**AIM 1**
Rewrite the listing from the line with "Where should I" through the end of the listing, replacing "code view" with "design view" and leaving everything else unchanged. Omit the pictures from your answer.

Negotiated Settlement.  This Termination Agreement is the product of negotiations between and among the Parties and in the interpretation or enforcement hereof, is to be interpreted in a neutral manner, with no presumption for or against any party being afforded by reason of the fact that a party has drafted or caused to be drafted all or any part of this Termination Agreement.

4.  
Counterparts.  This Termination Agreement may be executed in as many separate counterparts as may be deemed necessary or convenient by the Parties hereto and each separate counterpart, when so executed, shall be deemed an original, but all such counterparts shall constitute but one and the same agreement.  This Termination Agreement shall become effective upon the receipt by each party of executed counterparts signed by the other Parties hereto.

5.  
Survival of Representations.  The Parties hereto agree that all terms, agreements, covenants, representations and warranties in this Termination Agreement or in any document delivered pursuant hereto or in connection with the transactions contemplated hereby shall survive the execution and delivery of this Termination Agreement and the consummation of such transactions.

6.  
Applicable Law.  This Termination Agreement shall be governed by the laws of the State of Nevada without regard to conflict or choice of law. This Agreement has been negotiated between the Parties and their respective legal counsel, and accordingly this Termination Agreement shall be construed as a whole according to its fair meaning and not strictly for or against any party.

**AIM 2**
Copy the termination agreement word for word from "Applicable Law.  This Termination" to "against any party.".

**DATASET RECORDS**
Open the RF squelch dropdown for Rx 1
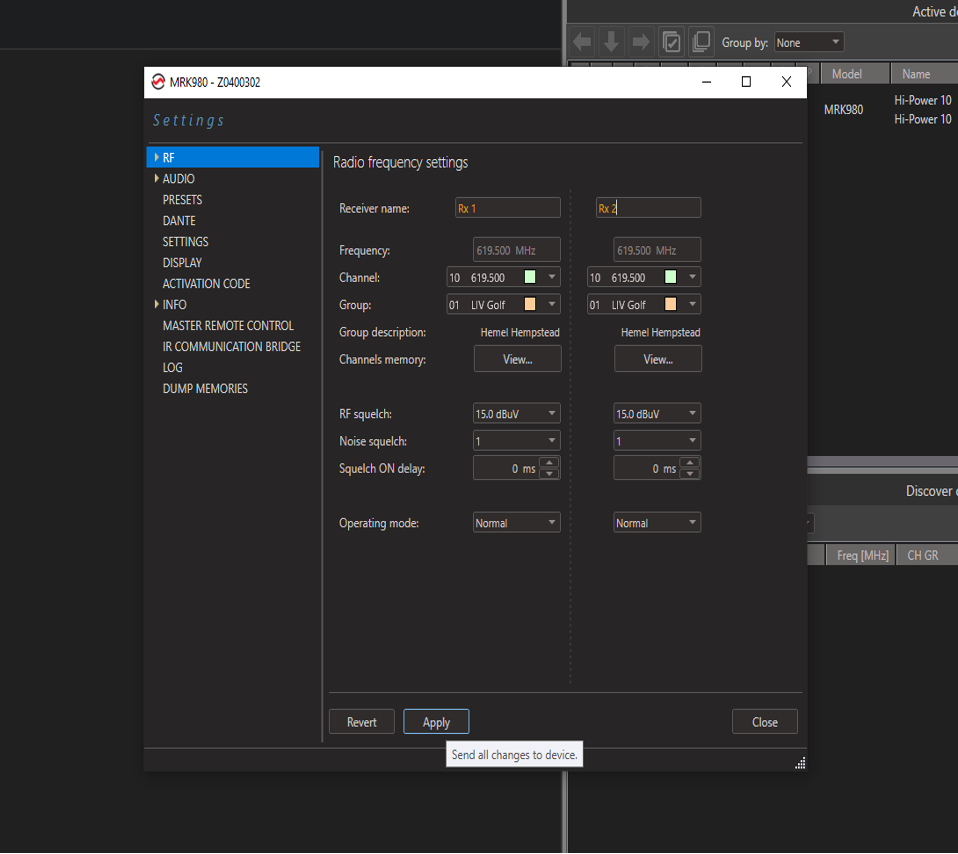Image resolution: width=958 pixels, height=854 pixels. point(516,412)
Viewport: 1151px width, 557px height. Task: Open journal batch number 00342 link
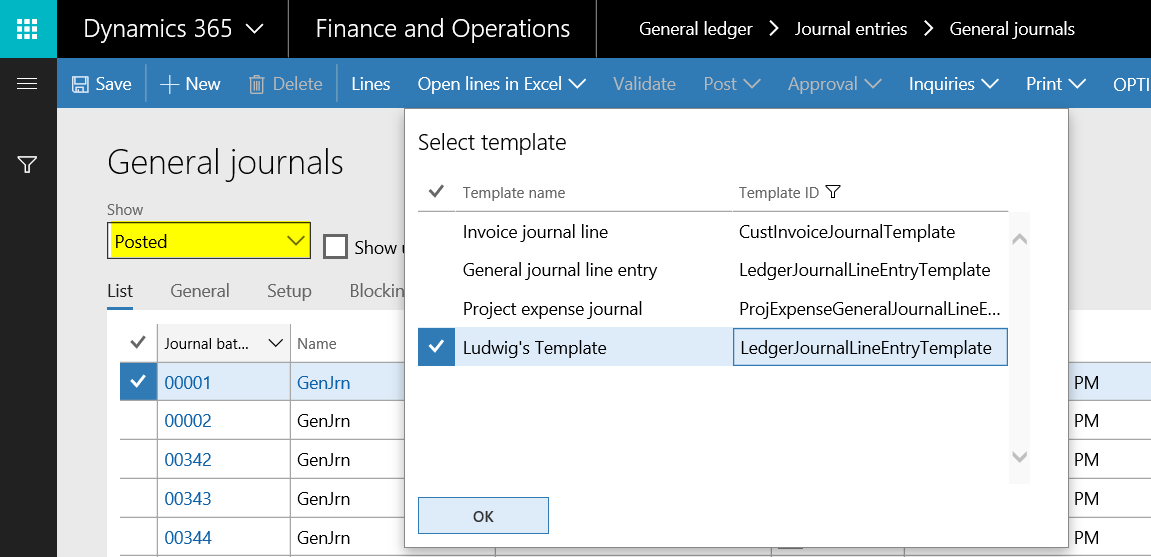(x=188, y=460)
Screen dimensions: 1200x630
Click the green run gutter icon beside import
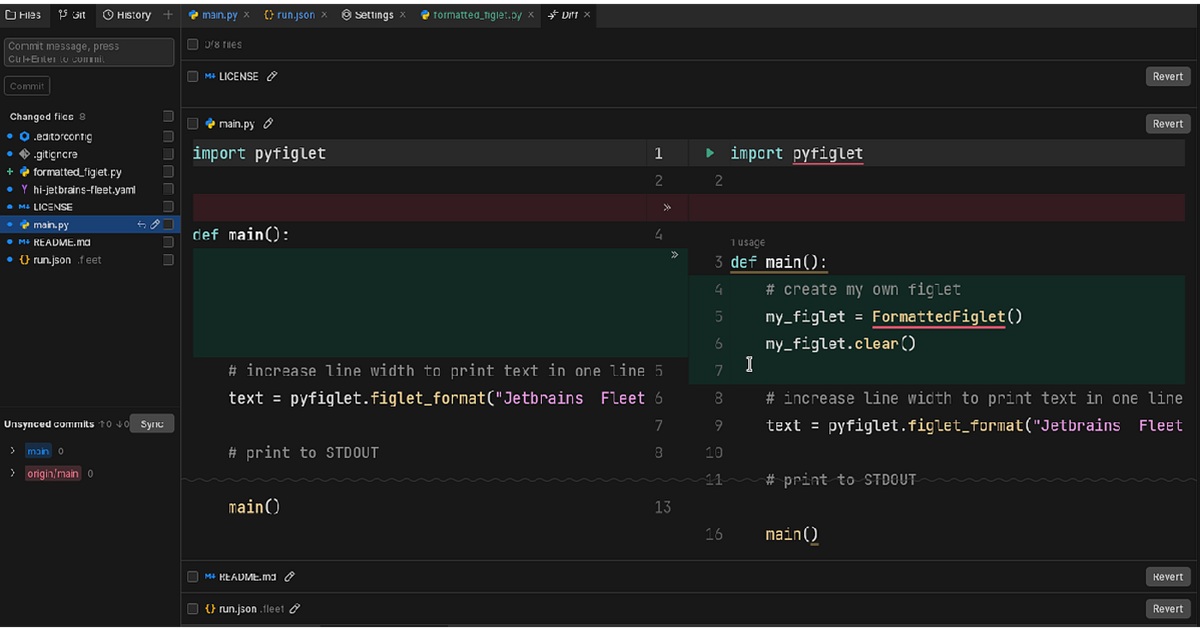pos(710,154)
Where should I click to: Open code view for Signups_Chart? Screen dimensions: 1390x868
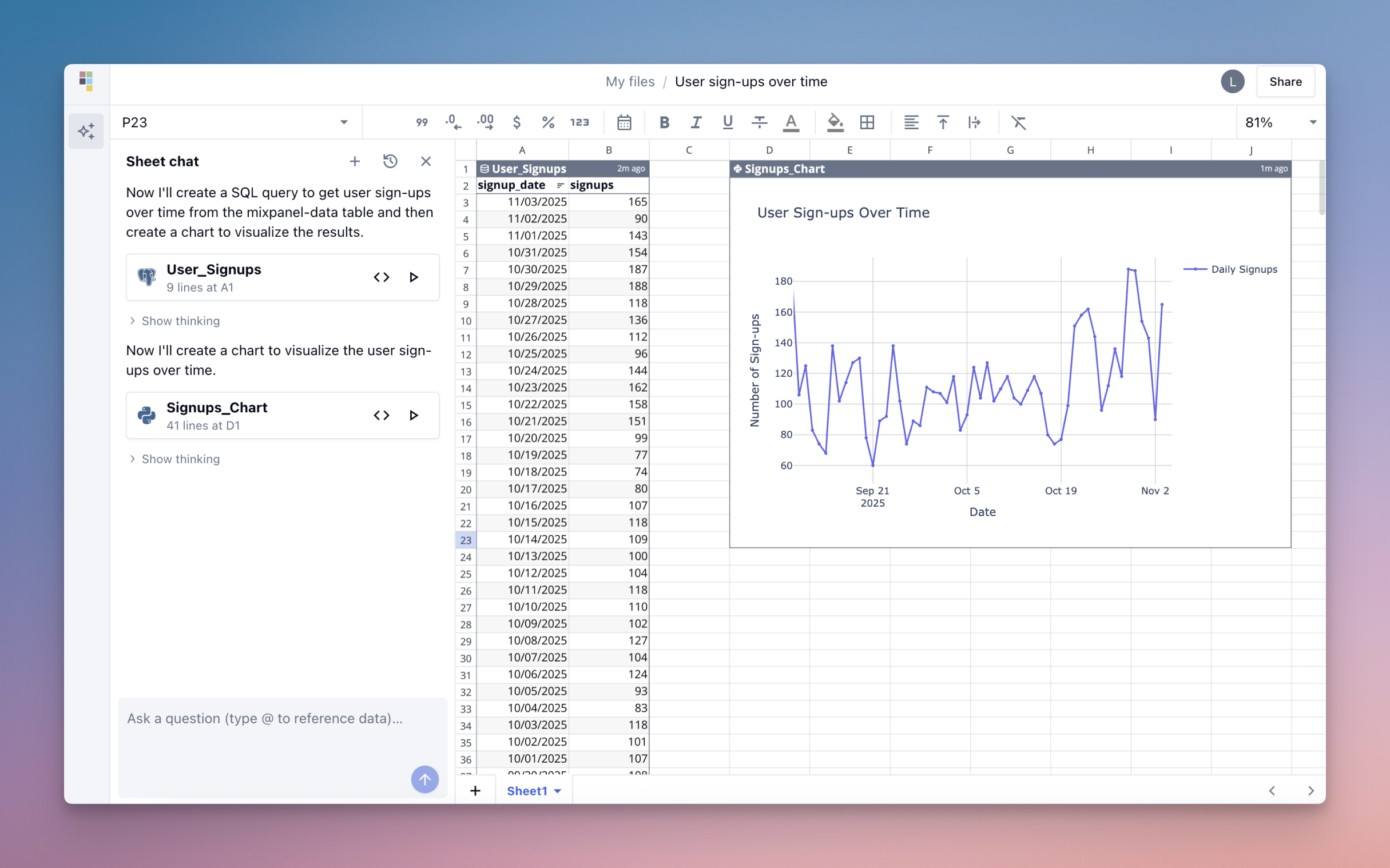[381, 415]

**COMPLETE ANSWER 1**
Where should I click to: Open design view for Signups_Chart? Screen dimensions: 1390x868
[381, 415]

**COMPLETE ANSWER 2**
Applicable Law.  This Termination Agreement shall be governed by the laws of the State of Nevada without regard to conflict or choice of law. This Agreement has been negotiated between the Parties and their respective legal counsel, and accordingly this Termination Agreement shall be construed as a whole according to its fair meaning and not strictly for or against any party.